### What you are asked to do
Skip the pictures. Quote every line below, exactly, from the one with "Given: Close the Mail Merge panel" through the final line.

### Data listing

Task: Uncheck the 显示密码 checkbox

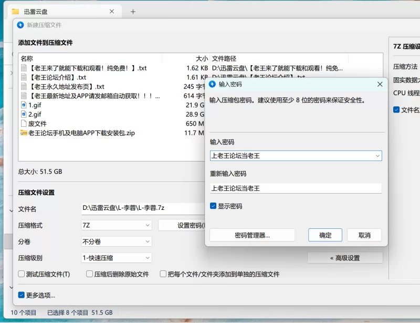Action: [x=213, y=206]
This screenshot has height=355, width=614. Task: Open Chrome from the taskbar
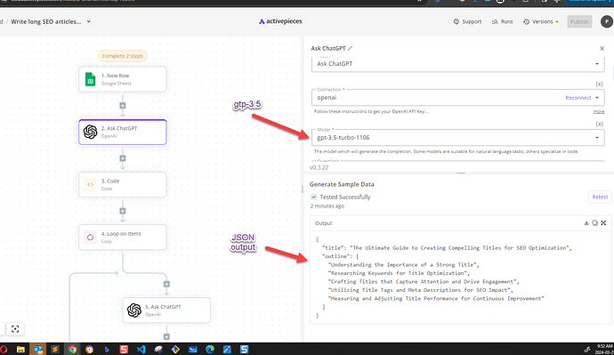coord(72,349)
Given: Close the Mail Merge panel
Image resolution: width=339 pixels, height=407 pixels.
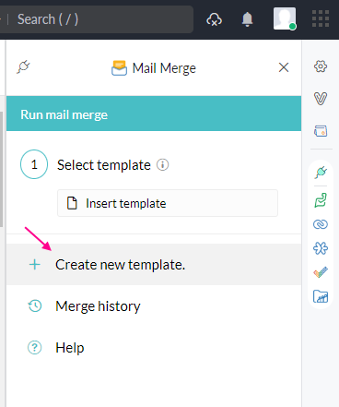Looking at the screenshot, I should click(284, 67).
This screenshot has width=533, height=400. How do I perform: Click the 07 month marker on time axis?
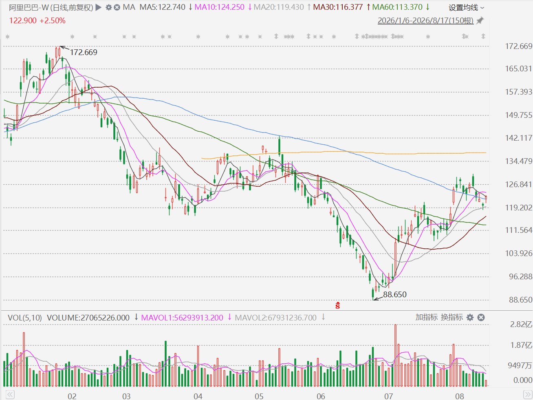(x=388, y=396)
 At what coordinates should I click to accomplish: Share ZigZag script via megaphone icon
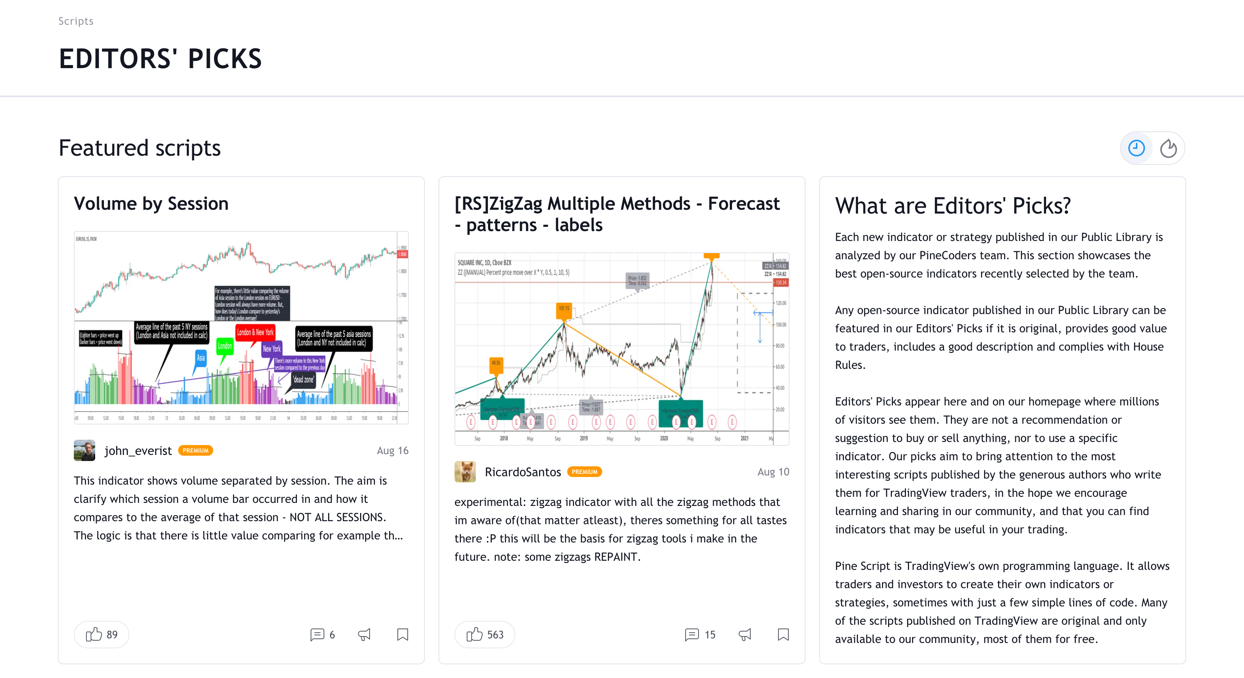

### Exercise solution
Given: Close the Mail Merge panel
Image resolution: width=339 pixels, height=407 pixels.
Looking at the screenshot, I should click(284, 67).
This screenshot has width=533, height=400. How do I perform: Click the 07 month marker on time axis?
(x=388, y=396)
 At what coordinates should I click to accomplish: Share ZigZag script via megaphone icon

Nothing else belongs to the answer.